- Littleborough and Saddleworth in Greater Manchester, showing boundaries used from 1983-1997
- County: Greater Manchester
- Major settlements: Littleborough, Saddleworth and Milnrow

1983–1997
- Seats: One
- Created from: Oldham East, Rochdale and Colne Valley
- Replaced by: Oldham East and Saddleworth and Rochdale

= Littleborough and Saddleworth =

UK Parliament constituency (1983–1997)

Littleborough and Saddleworth was a parliamentary constituency in Greater Manchester, England. It returned one Member of Parliament (MP) to the House of Commons of the Parliament of the United Kingdom.

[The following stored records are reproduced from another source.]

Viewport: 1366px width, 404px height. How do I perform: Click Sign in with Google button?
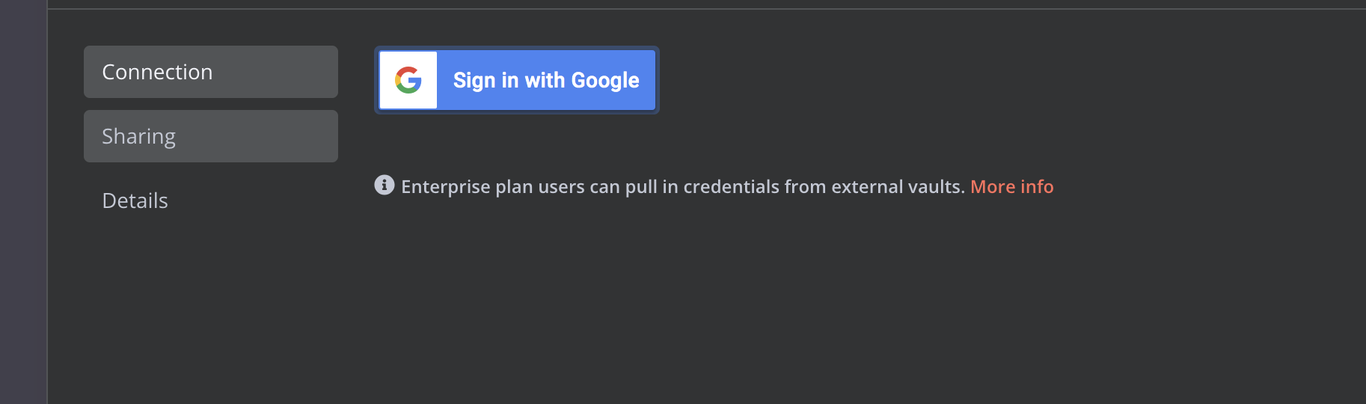coord(517,80)
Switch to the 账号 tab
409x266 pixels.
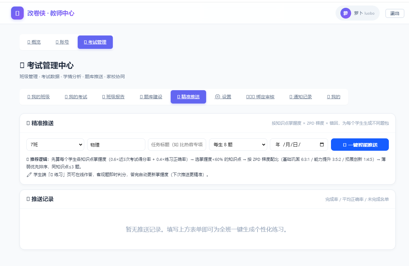click(x=62, y=42)
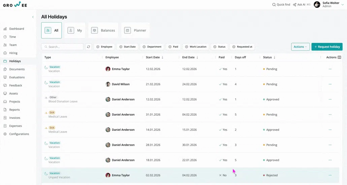
Task: Open the Hiring section in sidebar
Action: tap(13, 53)
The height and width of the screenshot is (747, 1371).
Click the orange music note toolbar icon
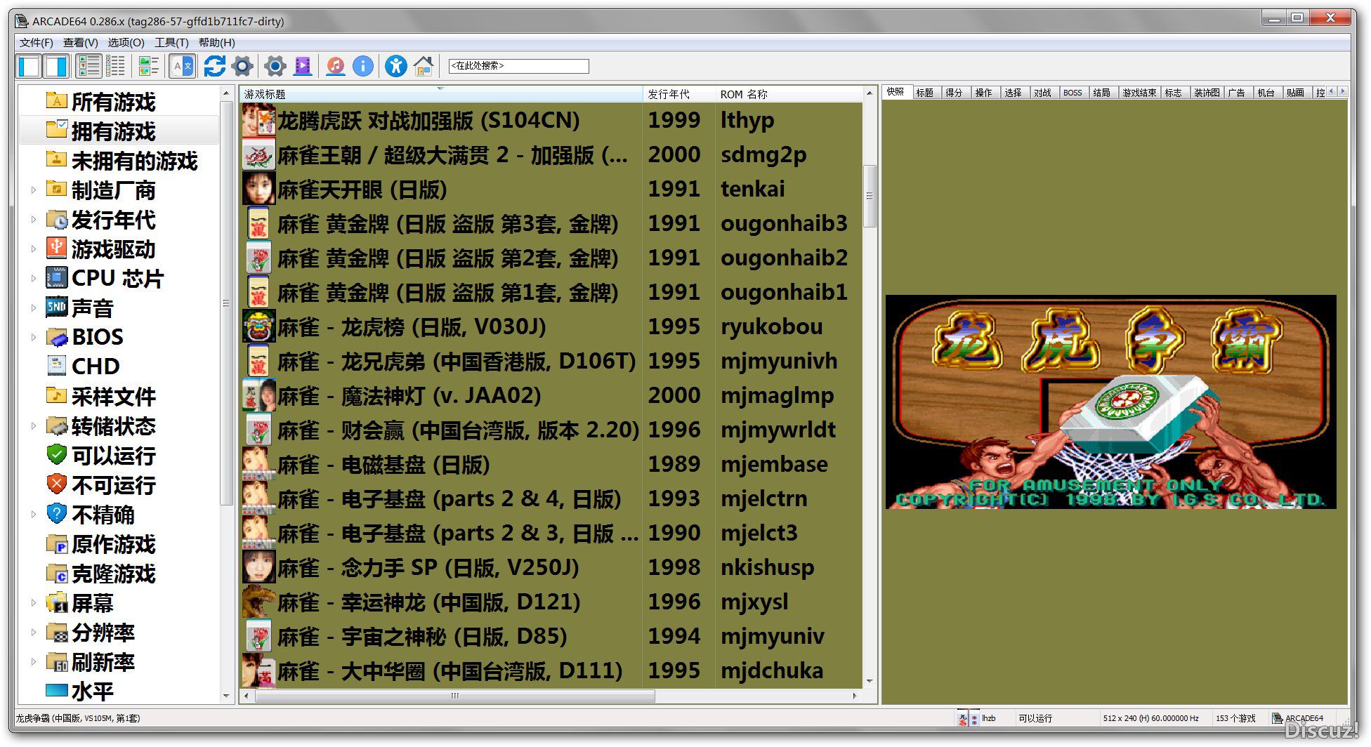coord(336,67)
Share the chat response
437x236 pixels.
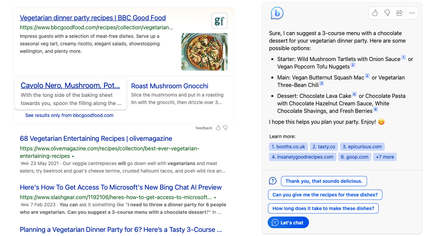click(399, 13)
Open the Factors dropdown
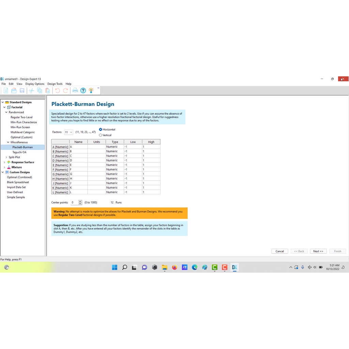This screenshot has height=349, width=349. click(x=69, y=132)
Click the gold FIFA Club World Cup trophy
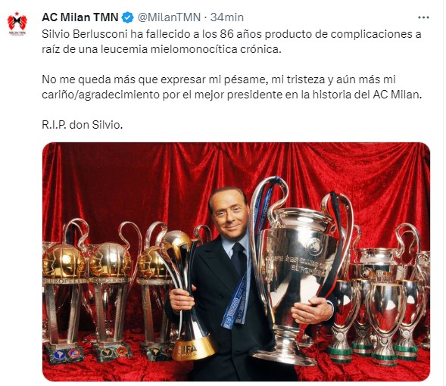This screenshot has height=386, width=446. pyautogui.click(x=186, y=296)
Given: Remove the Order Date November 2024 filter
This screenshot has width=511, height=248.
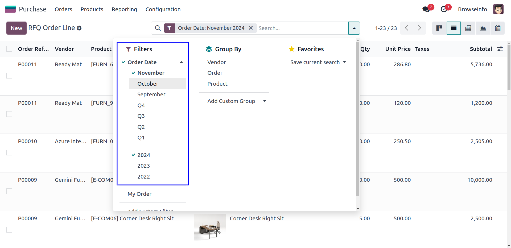Looking at the screenshot, I should (x=251, y=28).

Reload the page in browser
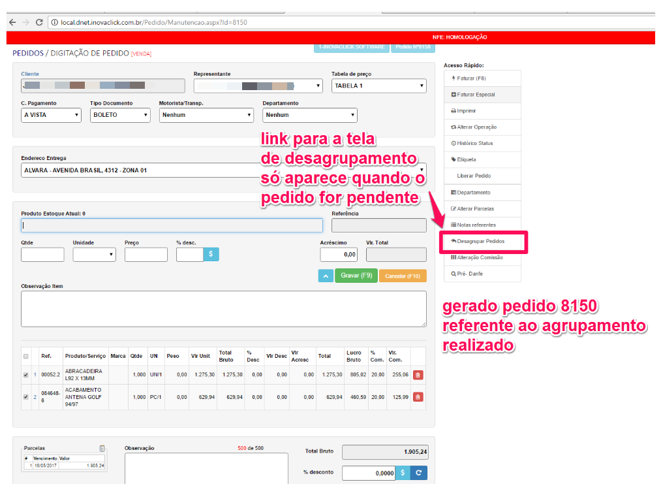[39, 22]
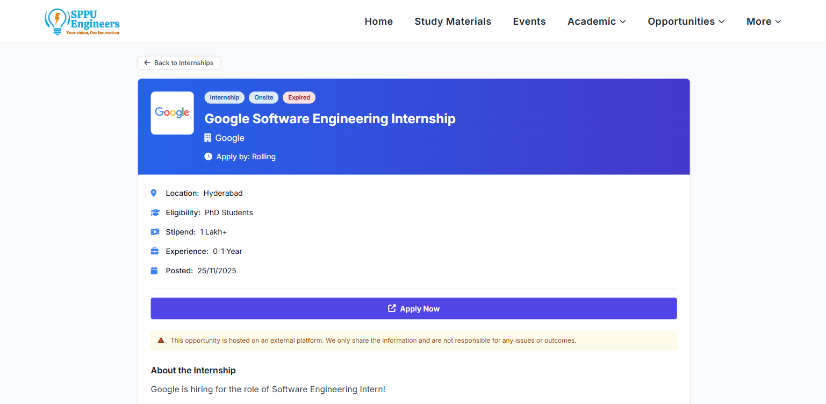Click the location pin icon near Hyderabad
This screenshot has width=826, height=404.
pos(154,193)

The constituency was created for the 1983 general election, and abolished for the 1997 general election.

==History==
This Conservative-Liberal Democrat marginal was held by the Conservative Party at the three general elections of its existence. The victorious MP on each of these occasions was Geoffrey Dickens, who was elected in 1979 for Huddersfield West (which was a predecessor seat to this constituency, however no part of it was added to this seat when it was created in 1983). However, at a by-election called after Dickens' death in 1995, it was won by Chris Davies of the Liberal Democrats.

==Boundaries==
1983–1997: The Metropolitan Borough of Oldham wards of Crompton, Lees, Saddleworth East, Saddleworth West, and Shaw, and the Metropolitan Borough of Rochdale wards of Littleborough, Milnrow, and Wardle.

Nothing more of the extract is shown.